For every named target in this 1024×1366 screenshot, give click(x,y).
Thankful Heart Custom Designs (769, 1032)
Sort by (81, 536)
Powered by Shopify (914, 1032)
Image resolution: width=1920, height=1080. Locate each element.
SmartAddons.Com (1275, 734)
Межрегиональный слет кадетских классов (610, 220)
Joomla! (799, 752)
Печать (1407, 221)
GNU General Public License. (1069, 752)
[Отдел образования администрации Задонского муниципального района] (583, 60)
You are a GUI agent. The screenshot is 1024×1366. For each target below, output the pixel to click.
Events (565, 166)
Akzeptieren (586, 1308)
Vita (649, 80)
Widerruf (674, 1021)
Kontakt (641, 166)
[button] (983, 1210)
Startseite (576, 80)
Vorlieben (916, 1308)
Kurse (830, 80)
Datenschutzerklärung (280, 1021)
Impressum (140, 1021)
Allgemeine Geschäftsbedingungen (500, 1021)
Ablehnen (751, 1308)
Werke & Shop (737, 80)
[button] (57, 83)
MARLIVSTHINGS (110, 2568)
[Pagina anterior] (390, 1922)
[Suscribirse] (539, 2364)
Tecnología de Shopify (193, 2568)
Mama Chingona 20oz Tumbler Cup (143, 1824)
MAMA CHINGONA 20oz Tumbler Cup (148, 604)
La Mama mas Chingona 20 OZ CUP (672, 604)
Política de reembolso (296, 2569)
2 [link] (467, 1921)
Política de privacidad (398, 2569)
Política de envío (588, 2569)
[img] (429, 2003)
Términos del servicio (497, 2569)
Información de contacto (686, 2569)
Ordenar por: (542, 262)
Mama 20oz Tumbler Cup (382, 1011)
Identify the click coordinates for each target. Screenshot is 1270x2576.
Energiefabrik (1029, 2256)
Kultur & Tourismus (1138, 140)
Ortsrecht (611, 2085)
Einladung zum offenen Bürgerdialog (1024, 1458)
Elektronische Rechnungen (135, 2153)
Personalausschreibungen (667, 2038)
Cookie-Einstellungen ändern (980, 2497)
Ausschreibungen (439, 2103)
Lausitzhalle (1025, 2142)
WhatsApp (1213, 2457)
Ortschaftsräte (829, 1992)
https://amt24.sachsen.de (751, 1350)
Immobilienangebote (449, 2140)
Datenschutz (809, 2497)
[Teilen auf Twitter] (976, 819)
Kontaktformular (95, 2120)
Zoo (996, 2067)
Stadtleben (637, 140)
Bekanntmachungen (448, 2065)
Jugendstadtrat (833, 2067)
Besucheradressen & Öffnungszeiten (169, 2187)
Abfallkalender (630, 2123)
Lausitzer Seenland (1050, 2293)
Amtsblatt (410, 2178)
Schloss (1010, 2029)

* **Exercise brief**: Output the full listing above without altering a single word.

* **Reply**:
For every named target in this 1024×1366 screenshot, give click(x,y).
Thankful Heart Custom Designs (769, 1032)
Sort by (81, 536)
Powered by Shopify (914, 1032)
Image resolution: width=1920, height=1080. Locate each element.
SmartAddons.Com (1275, 734)
Межрегиональный слет кадетских классов (610, 220)
Joomla! (799, 752)
Печать (1407, 221)
GNU General Public License. (1069, 752)
[Отдел образования администрации Задонского муниципального района] (583, 60)
You are a GUI agent. The screenshot is 1024×1366. For each target below, output the pixel to click.
Events (565, 166)
Akzeptieren (586, 1308)
Vita (649, 80)
Widerruf (674, 1021)
Kontakt (641, 166)
[button] (983, 1210)
Startseite (576, 80)
Vorlieben (916, 1308)
Kurse (830, 80)
Datenschutzerklärung (280, 1021)
Impressum (140, 1021)
Allgemeine Geschäftsbedingungen (500, 1021)
Ablehnen (751, 1308)
Werke & Shop (737, 80)
[button] (57, 83)
MARLIVSTHINGS (110, 2568)
[Pagina anterior] (390, 1922)
[Suscribirse] (539, 2364)
Tecnología de Shopify (193, 2568)
Mama Chingona 20oz Tumbler Cup (143, 1824)
MAMA CHINGONA 20oz Tumbler Cup (148, 604)
La Mama mas Chingona 20 OZ CUP (672, 604)
Política de reembolso (296, 2569)
2 [link] (467, 1921)
Política de privacidad (398, 2569)
Política de envío (588, 2569)
[img] (429, 2003)
Términos del servicio (497, 2569)
Información de contacto (686, 2569)
Ordenar por: (542, 262)
Mama 20oz Tumbler Cup (382, 1011)
Identify the click coordinates for each target. Screenshot is 1270x2576.
Energiefabrik (1029, 2256)
Kultur & Tourismus (1138, 140)
Ortsrecht (611, 2085)
Einladung zum offenen Bürgerdialog (1024, 1458)
Elektronische Rechnungen (135, 2153)
Personalausschreibungen (667, 2038)
Cookie-Einstellungen ändern (980, 2497)
Ausschreibungen (439, 2103)
Lausitzhalle (1025, 2142)
WhatsApp (1213, 2457)
Ortschaftsräte (829, 1992)
https://amt24.sachsen.de (751, 1350)
Immobilienangebote (449, 2140)
Datenschutz (809, 2497)
[Teilen auf Twitter] (976, 819)
Kontaktformular (95, 2120)
Zoo (996, 2067)
Stadtleben (637, 140)
Bekanntmachungen (448, 2065)
Jugendstadtrat (833, 2067)
Besucheradressen & Öffnungszeiten (169, 2187)
Abfallkalender (630, 2123)
Lausitzer Seenland (1050, 2293)
Amtsblatt (410, 2178)
Schloss (1010, 2029)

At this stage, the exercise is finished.